If the caps are real tight like mine were, you might want to grip the top part above the cap with a pair of pliers so the whole stem does'nt turn. Don't forget to open all your faucets to get all the water out.


----------



## MikeS (Jun 26, 2007)

girard482 said:


> If the caps are real tight like mine were, you might want to grip the top part above the cap with a pair of pliers so the whole stem does'nt turn. Don't forget to open all your faucets to get all the water out.


I wish I had taken a picture of them. It seems to have 2 Knurled parts. An upper part and a lower part. I will try holding the center of it and turning the bottom one when I get home.


----------



## Ghosty (Jan 17, 2005)

Not sure why you want to open your low point drains and not just use the normal fresh water drain instead ...

Low Point drains are normally used for emptying the Hot Water heater and getting the fluid out of the line for Winterization...

Unless something has changed -- my 23RS has 3 lines hanging down -- 2 low points and one regular


----------



## MikeS (Jun 26, 2007)

Ghosty said:


> Not sure why you want to open your low point drains and not just use the normal fresh water drain instead ...
> 
> Low Point drains are normally used for emptying the Hot Water heater and getting the fluid out of the line for Winterization...
> 
> Unless something has changed -- my 23RS has 3 lines hanging down -- 2 low points and one regular


With that in mind, I will look under it tonight. I have had it for 3-4 months and lots of trips but it has been sitting out in the sun and I assumed that some groth in the water may occur in the parts that I cant get the water out.


----------



## burleson (Jun 14, 2007)

In regards to using the low point to drain... I have 2 white plugs, I unscrew both of them, open inside faucets, and can't get them to gravity feed.

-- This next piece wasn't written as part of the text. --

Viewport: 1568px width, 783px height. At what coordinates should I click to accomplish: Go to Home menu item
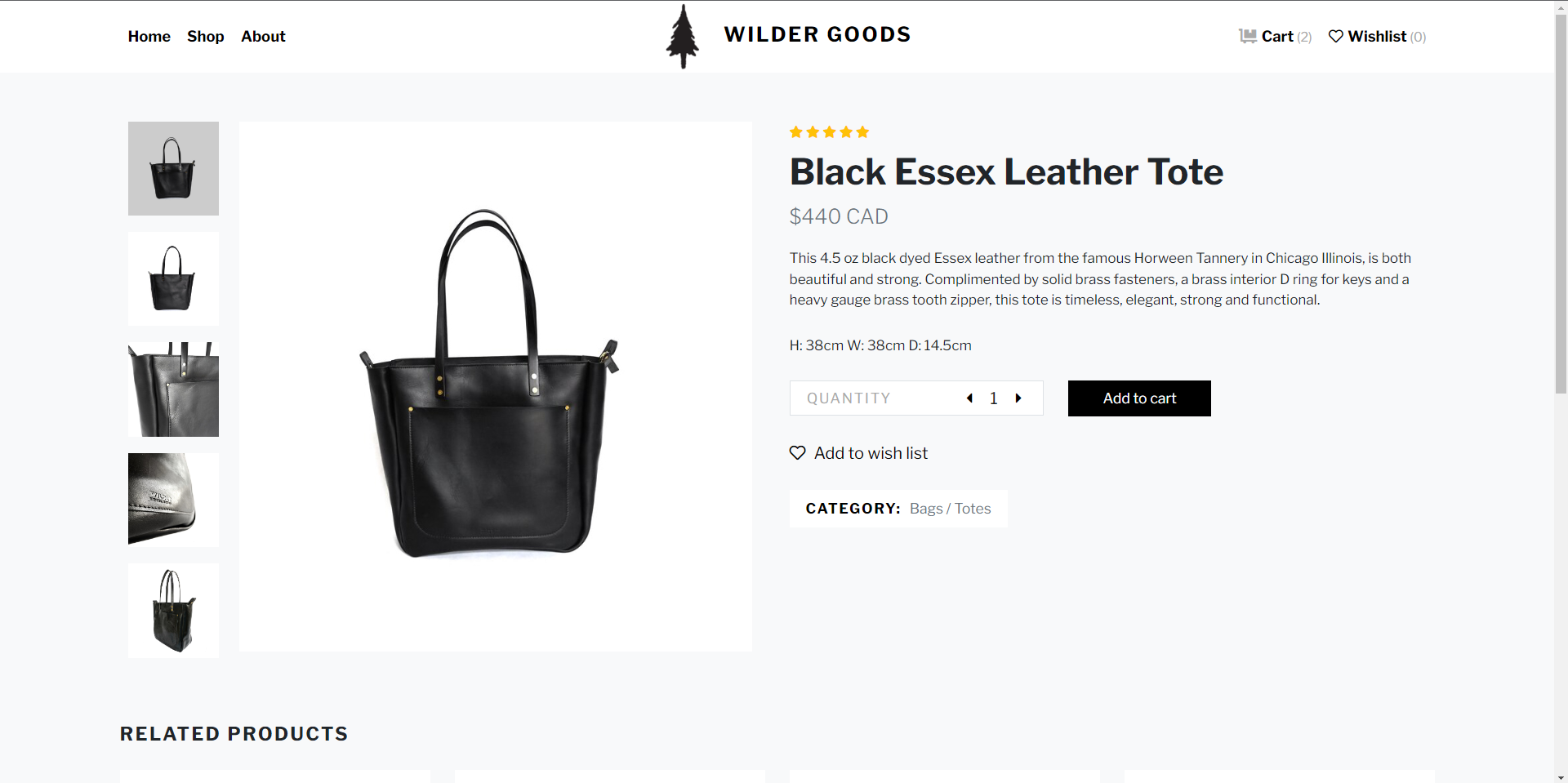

I have to turn on the pump to "force" water to come out of them. I also thought that I could start the force of gravity by turning the pump off once I got the water started, but that failed to produce the desired result...


----------



## sleecjr (Mar 24, 2006)

burleson said:


> In regards to using the low point to drain... I have 2 white plugs, I unscrew both of them, open inside faucets, and can't get them to gravity feed. I have to turn on the pump to "force" water to come out of them. I also thought that I could start the force of gravity by turning the pump off once I got the water started, but that failed to produce the desired result...


With the caps off. Go to the hot water heater and pull the pressure release valve. This should let air in and start the flow. You also need to open the faucets in side. You should also have a fresh water drain. Most are in the front area of the camper.


----------